>> START Entries

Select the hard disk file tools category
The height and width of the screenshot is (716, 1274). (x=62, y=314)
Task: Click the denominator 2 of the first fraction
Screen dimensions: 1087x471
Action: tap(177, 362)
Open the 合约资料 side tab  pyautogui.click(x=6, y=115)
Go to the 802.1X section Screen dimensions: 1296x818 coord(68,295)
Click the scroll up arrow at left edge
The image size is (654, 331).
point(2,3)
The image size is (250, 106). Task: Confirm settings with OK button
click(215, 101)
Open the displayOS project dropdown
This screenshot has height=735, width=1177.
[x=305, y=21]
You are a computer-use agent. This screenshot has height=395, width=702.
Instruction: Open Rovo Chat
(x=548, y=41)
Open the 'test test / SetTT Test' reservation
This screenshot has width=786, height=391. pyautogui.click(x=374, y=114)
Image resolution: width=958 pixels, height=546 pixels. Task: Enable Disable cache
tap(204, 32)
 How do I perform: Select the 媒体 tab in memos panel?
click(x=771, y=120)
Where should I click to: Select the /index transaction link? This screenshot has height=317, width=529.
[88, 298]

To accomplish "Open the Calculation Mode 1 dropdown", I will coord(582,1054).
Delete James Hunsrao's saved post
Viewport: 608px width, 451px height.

>> END Entries

[Short exercise] Pull out every line of the entries above that contains the string "Task", treating uppercase and lowercase letters as different.

[Solution to the problem]
Task: Click the denominator 2 of the first fraction
The image size is (250, 106). Task: Confirm settings with OK button
Image resolution: width=958 pixels, height=546 pixels. Task: Enable Disable cache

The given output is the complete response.